TASK ::
In the entries that follow, copy exactly each line from the first through the line with "Task: Tap the".

RECORD EXTRACTS ::
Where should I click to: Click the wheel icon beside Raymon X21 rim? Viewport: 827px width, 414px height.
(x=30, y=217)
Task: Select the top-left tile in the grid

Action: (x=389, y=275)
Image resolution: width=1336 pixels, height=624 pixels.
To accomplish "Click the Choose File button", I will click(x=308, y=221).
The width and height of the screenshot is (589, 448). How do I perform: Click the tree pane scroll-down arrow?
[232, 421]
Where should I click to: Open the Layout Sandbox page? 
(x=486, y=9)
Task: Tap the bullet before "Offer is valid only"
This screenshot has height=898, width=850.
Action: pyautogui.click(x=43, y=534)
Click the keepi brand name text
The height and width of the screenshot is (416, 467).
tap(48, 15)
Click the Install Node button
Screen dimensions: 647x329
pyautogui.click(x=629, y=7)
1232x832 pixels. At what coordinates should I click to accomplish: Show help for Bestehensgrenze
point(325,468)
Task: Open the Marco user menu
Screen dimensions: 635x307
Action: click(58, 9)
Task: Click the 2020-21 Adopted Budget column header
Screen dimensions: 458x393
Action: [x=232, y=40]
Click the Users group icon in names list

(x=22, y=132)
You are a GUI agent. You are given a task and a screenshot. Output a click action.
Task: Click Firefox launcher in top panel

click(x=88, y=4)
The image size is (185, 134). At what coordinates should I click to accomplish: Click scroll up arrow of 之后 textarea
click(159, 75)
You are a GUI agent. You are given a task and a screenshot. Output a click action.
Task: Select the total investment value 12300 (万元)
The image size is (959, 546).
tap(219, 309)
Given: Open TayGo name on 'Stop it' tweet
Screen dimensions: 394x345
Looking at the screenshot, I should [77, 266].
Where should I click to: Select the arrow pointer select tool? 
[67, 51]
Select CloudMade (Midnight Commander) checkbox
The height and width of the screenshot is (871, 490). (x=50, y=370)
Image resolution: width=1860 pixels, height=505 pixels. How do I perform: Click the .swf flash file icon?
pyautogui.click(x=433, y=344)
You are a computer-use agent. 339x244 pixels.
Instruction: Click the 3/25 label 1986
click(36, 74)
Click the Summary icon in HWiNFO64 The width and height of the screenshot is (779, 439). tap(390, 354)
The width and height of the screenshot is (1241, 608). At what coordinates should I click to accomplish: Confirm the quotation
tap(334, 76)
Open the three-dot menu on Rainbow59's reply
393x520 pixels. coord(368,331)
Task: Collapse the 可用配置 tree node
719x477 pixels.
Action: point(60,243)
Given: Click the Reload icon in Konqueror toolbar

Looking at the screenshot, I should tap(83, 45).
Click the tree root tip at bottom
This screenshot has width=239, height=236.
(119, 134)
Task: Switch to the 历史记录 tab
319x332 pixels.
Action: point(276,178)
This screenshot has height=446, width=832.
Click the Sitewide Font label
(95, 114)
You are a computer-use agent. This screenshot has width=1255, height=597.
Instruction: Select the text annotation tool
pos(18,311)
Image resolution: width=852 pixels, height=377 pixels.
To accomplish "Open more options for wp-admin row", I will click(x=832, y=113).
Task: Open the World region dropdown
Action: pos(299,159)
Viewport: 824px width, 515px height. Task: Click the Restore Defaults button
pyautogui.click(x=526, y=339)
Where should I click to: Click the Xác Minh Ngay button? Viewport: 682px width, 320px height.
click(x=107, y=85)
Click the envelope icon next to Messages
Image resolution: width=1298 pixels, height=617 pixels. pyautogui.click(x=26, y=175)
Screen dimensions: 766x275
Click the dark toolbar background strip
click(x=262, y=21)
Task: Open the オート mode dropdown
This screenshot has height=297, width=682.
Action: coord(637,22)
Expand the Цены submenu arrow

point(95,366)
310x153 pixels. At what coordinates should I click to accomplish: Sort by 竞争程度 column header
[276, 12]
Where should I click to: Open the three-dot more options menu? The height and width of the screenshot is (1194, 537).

TASK OUTPUT ::
Where should I click to: Click the wheel icon beside Raymon X21 rim? Viewport: 827px width, 414px height.
(x=30, y=217)
Task: Select the top-left tile in the grid

Action: (x=389, y=275)
Image resolution: width=1336 pixels, height=624 pixels.
To accomplish "Click the Choose File button", I will click(x=308, y=221).
The width and height of the screenshot is (589, 448). How do I perform: Click the tree pane scroll-down arrow?
[232, 421]
Where should I click to: Open the Layout Sandbox page? 
(x=486, y=9)
Task: Tap the bullet before "Offer is valid only"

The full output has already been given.